Published on December 07, 2000

Sara Evans' third album should've been called The Vanishing of Sara. Its actual title, Born to Fly, is frustratingly ironic. Rather than announcing a woman poised to soar free from the pack, it instead documents the subsuming of a talented young singer to the denaturing demands of country radio. It's a familiar story by now: A country act debuts with an emotionally powerful and critically acclaimed album that sells next to nothing. The follow-up is less distinctive but still promising, and by meeting radio halfway, it scores a hit (for Evans, the chart-topping "No Place That Far"). But when the next album arrives, well ... Born to Fly could be the third release from Terri Clark, Faith Hill, or almost anyone.

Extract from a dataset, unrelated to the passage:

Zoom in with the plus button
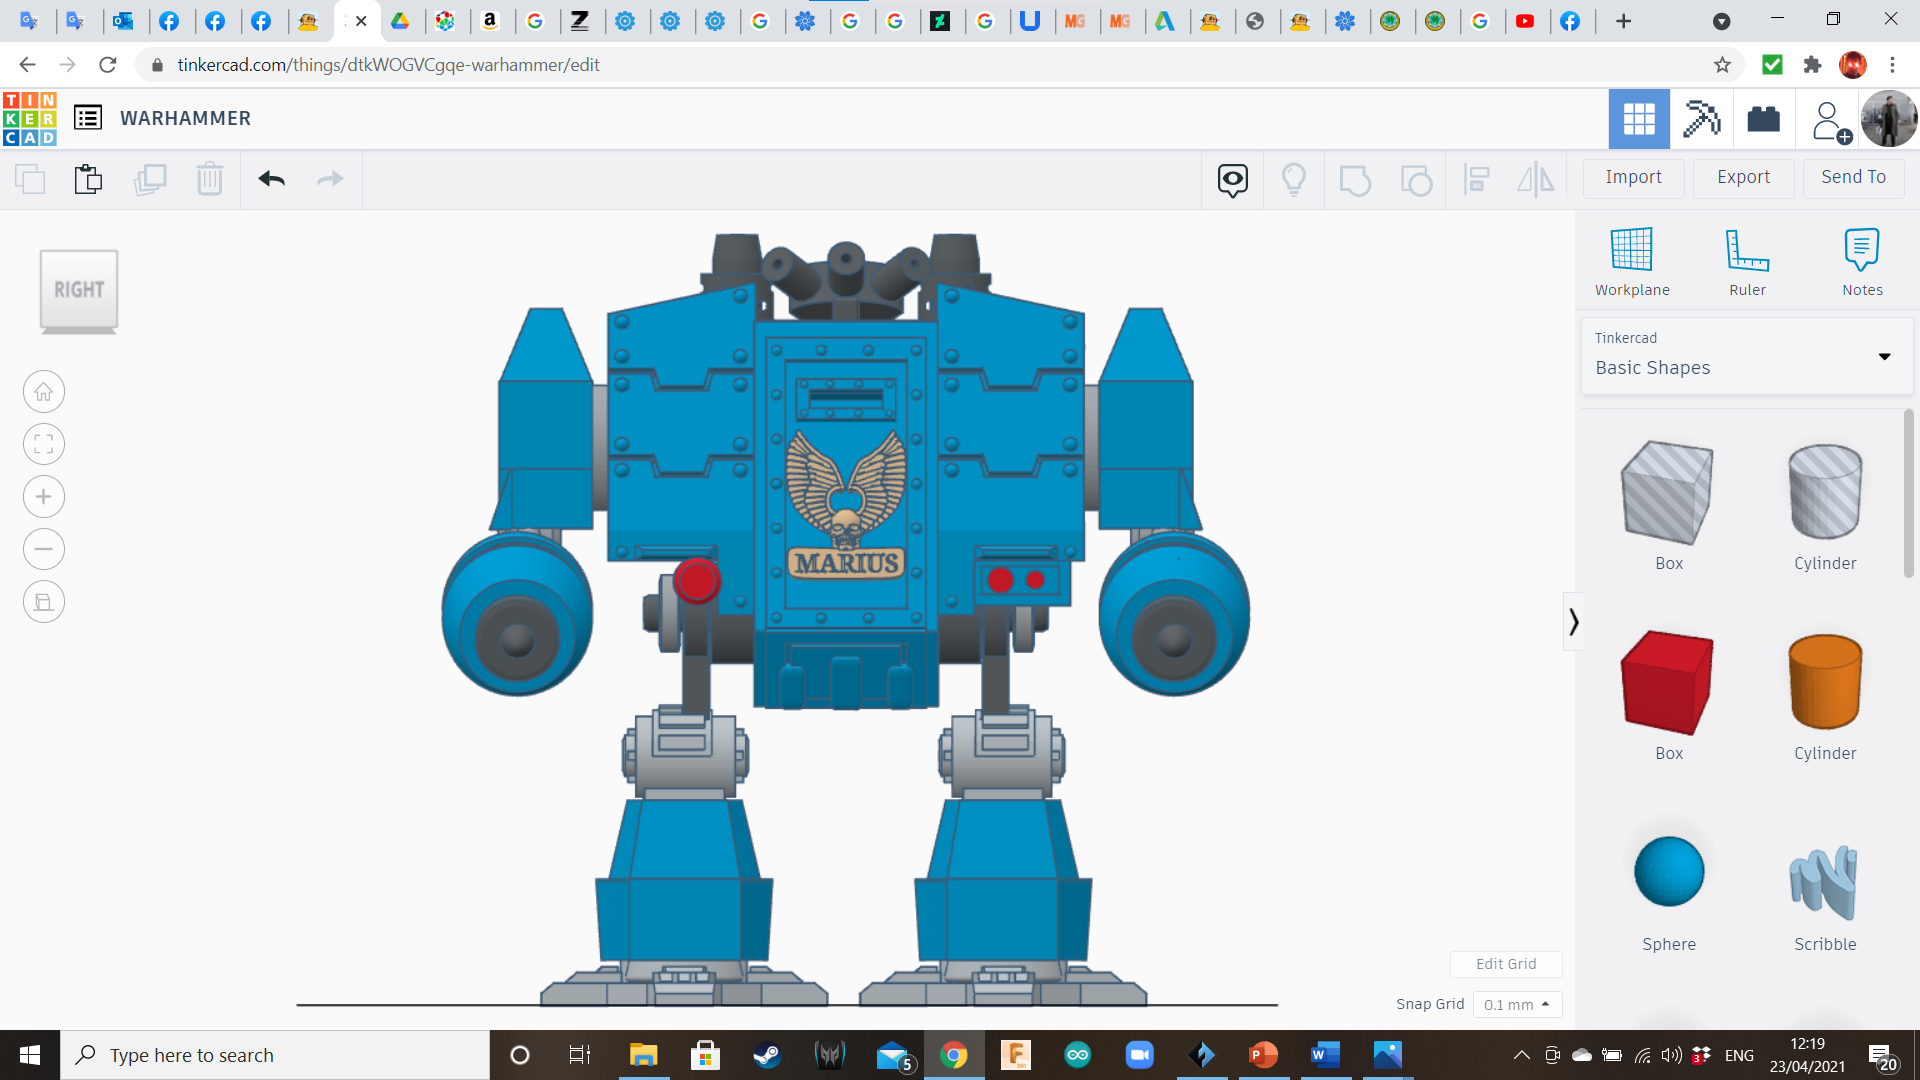The image size is (1920, 1080). [x=44, y=497]
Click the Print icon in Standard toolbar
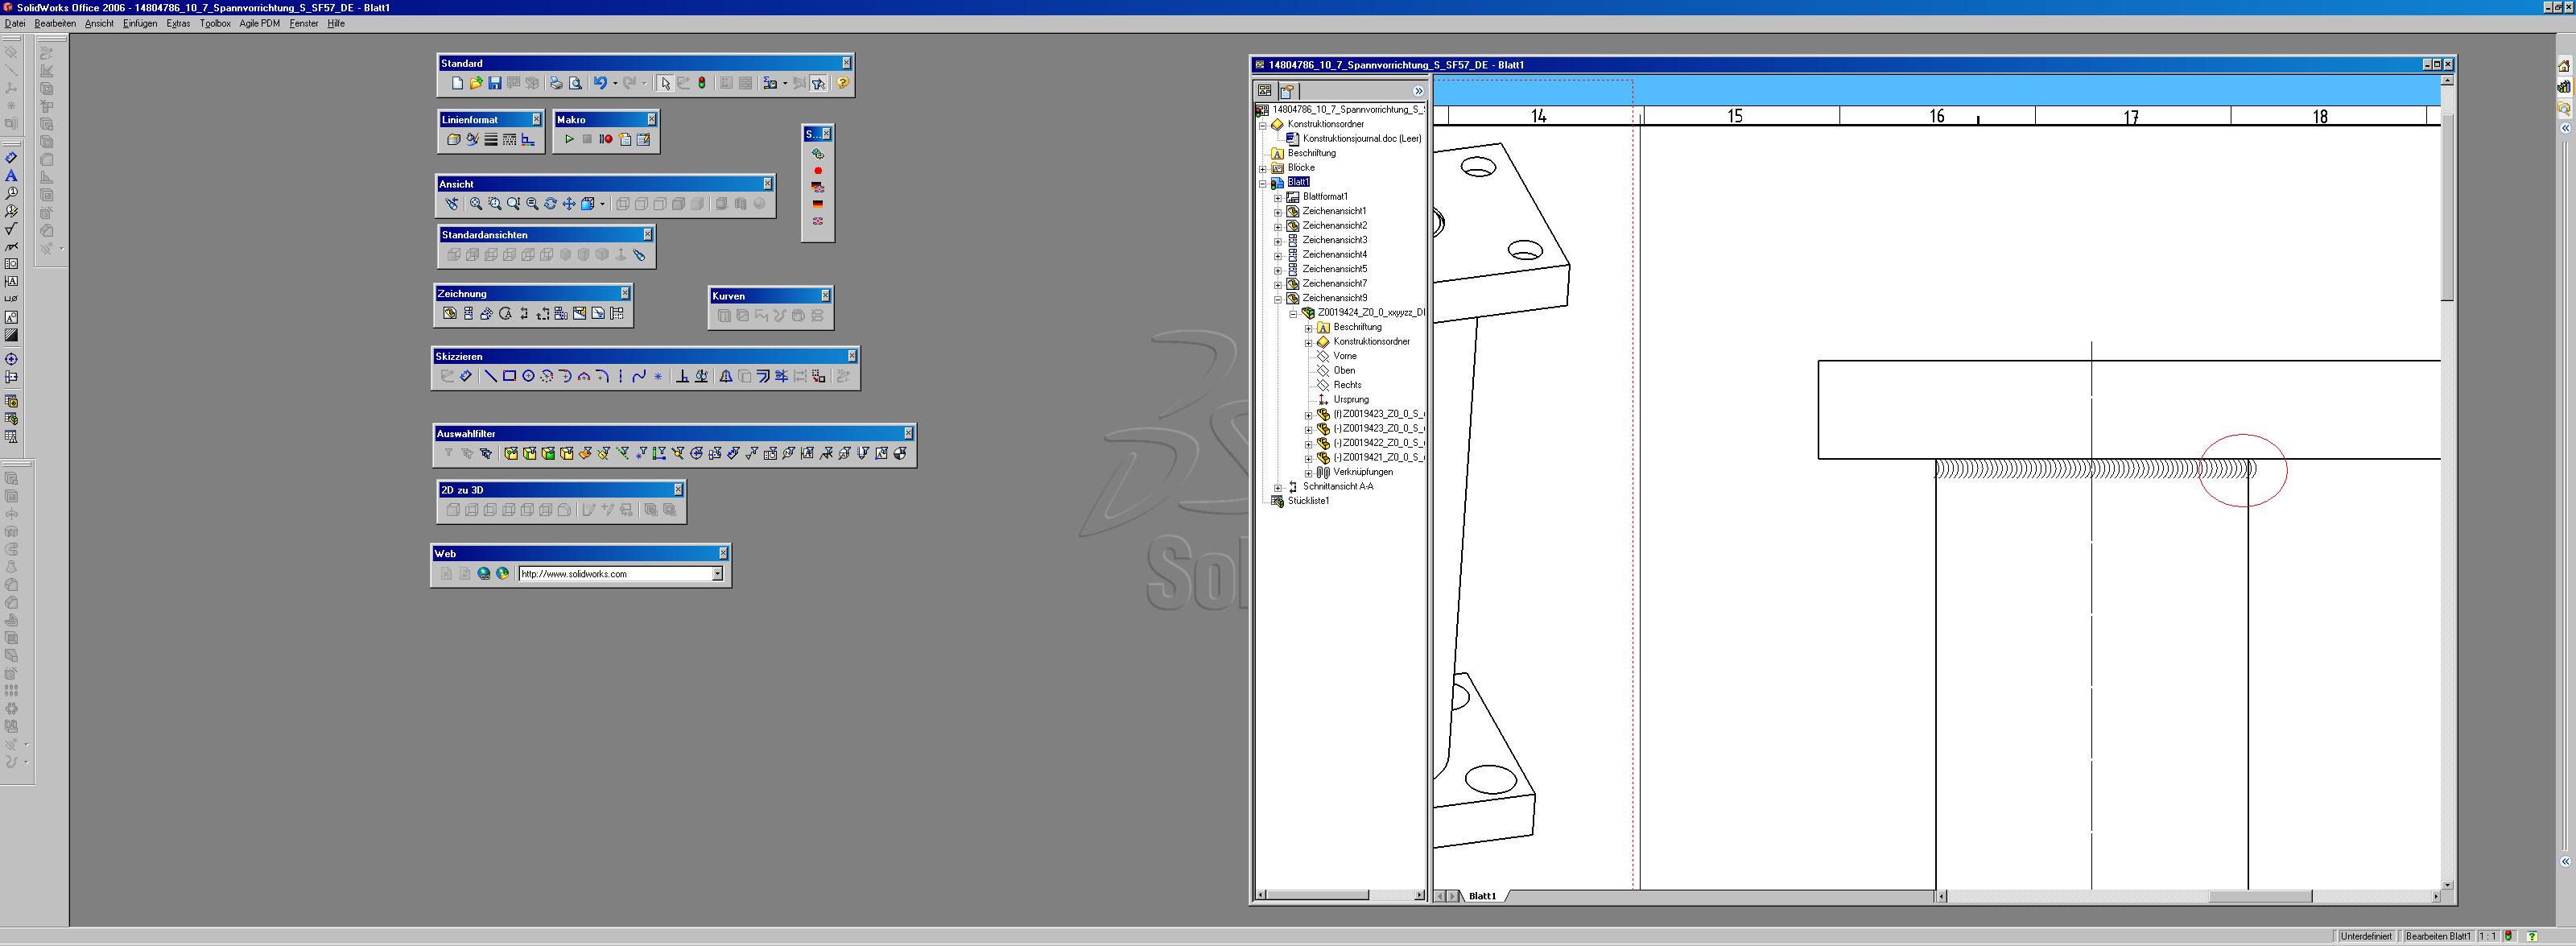This screenshot has width=2576, height=946. [x=556, y=84]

Sonically, Born to Fly has occasionally stunning moments (the airy and percussive title track, for example), but the arrangements are mostly a numbing, indistinguishable blur. Worse, the Missouri-bred Evans has now apparently forsaken her previous studies in such demanding subjects as subtlety, dynamics, and thoughtful phrasing to enroll in the If-You-Ain't-Screaming-You-Ain't-Singing school of pop-country divas. Evans' song selections don't reward close attention any more than her performances do: Every lesson is learned easily and then trumpeted as the most facile wisdom. As a current Alan Jackson recording summarizes it, this is the domain of the "Three Minute, Positive, Not-Too-Country, Up-Tempo Love Song."

Chalee Tennison appears bound for similar territory, though not just yet. For one thing, her sophomore effort still dares the occasional left-field production touch -- the guitar blast that opens "Yes I Was" could've been yanked whole from the Bottle Rockets. Quite a bit of Tennison's country-(hard-)rock sounds like what happens when a Tammy Wynette fan also digs Pat Benatar. Additionally, a song here and there (such as the domestic-violence themed "We Don't Have to Pray") is still willing to describe lives that are more ambivalent than triumphant. In other words, Tennison still stands out, through both her point of view (she's a former prison guard and a single mother of three) and her husky twang. Not to worry, though. If This Woman's Heart produces even a decent-size hit, they'll try to make a Stepford diva of her yet.